In my house there still is a traditional garbage chute on every floor in the building, here you throw the organic material and garbage that can be burnt. The garbage truck, served by our municipality, then bring this away once a week. This chute isn´t longer common in most houses, instead the recycling rooms have bins for that kind of garbage too.
For those living in own houses, they have bins outdoors for separately organic garbage and garbage that can be processed by burning it. The local municipality serves the bins and brings the garbage away. Other bigger garbage people have to take with them to special reserved places scattered around the town, kind of recycling stations, where bigger containers stand. Then there are those large special recycling stations with containers for heavier stuff such as dangerous chemicals, building material etc. Here you can throw other garbage such as glass, metal, cardboard etc. Those large stations are served by the municipality as well. So, recycling is on our agenda, as you see. The municipality post every year statistics to the citizens about the recycling and how good we have been to recycle and which effect it gives so that we are updated about our efforts. I think that there has to be more responsibility from politicians and decision makers to start larger actions so that people listen better and understand that this is every person’s responsibility against their environment and future generations. It´s also a responsibility for the industrialized countries to think through when they deliver a lot of garbage to the developing countries with poor organization for processing the garbage.
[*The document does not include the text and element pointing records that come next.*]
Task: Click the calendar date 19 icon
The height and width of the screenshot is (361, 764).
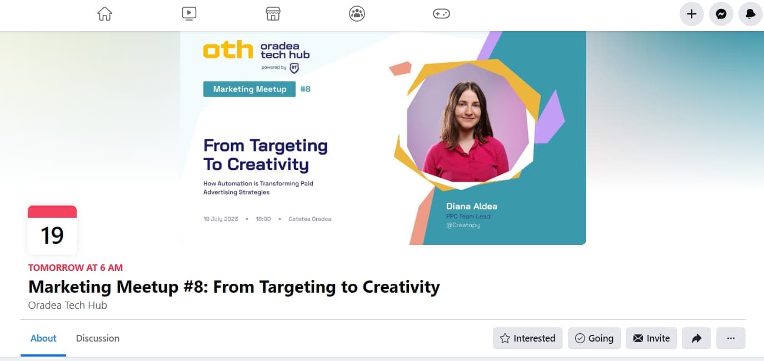Action: 52,229
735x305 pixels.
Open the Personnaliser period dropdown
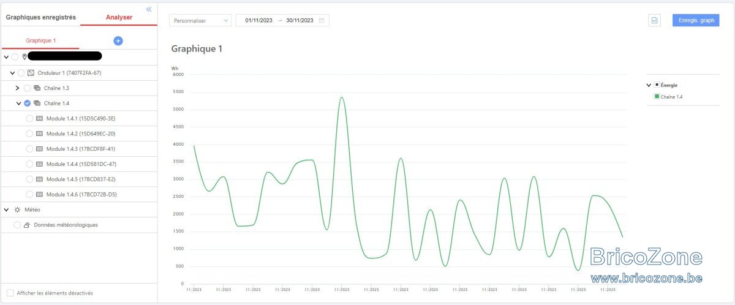point(200,20)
The problem is quite complex, but it can always start with the individual and everybody’s own consciousness…and compassion…to begin with.
This is excellent, thank you! I will share with as many people as possible. I have seen and read about he Pacific garbage patch but never something on the Midway Atoll.
Thanks
This should be shown in Cannes, or better still at a break during the Oscar ceremony, or at the UN General Assembly, just after the opening words of the Secretary General….
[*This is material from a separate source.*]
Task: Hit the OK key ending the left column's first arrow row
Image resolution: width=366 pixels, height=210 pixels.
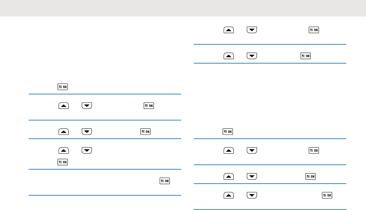Action: pyautogui.click(x=149, y=106)
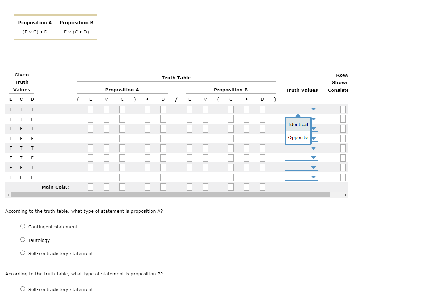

I saw this a long time ago. Thanks for sharing again. Its such an important video to watch.
Hello; Just think; this is only one iceberg tip; conduct a cumulative global environmental impact study across all scientific disciplines; the reality of human planetary damage is past horrific. We; as a species; are the worst thing to ever inhabit this planet during our known historical ancestry !!!!!! For our sake; our future generation’s sake; and for the continuance of all life on this planet; WE ALL BETTER WAKE UP AND GET BUSY CLEANING OUR COLLECTIVE GLOBAL MESS – NOW IS THE TIME FOR ALL GOOD PEOPLE TO COME TO THE AID OF OUR PLANET ! TEMPUS FUGIT!
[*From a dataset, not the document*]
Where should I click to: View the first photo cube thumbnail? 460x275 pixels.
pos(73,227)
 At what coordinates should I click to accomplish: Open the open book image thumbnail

This video clip will be great for my EFL adult students who lack a genuine concern for their environment.
Will use it in my Environmental Management course.
Many thanks
Very powerful photos!!
Since the Tsunamis Garbage in the Oceans has become an increasingly Serious Danger to Wildlife. Why can’t the Destructive Marine Life Fishing Trawlers convert to Marine Garbage Trawlers? The Gyres where Rubbish Collects in the Oceans would be a good start for Garbage Trawling. And all Coastline Beaches etc. need the same Garbage Removal Treatment. We need Living Oceans with Fish and Marine Life Biodiversity in our Future, the Devastation of Oceans needs a Change in Human Behaviour before Marine Life Stops….
This is tragic…and only one of the thousands of species affected by anthropic debris in the oceans. Nicely written Candice.
Very moving! Thanks for making us aware.
everytime I see this it makes me cry!!!!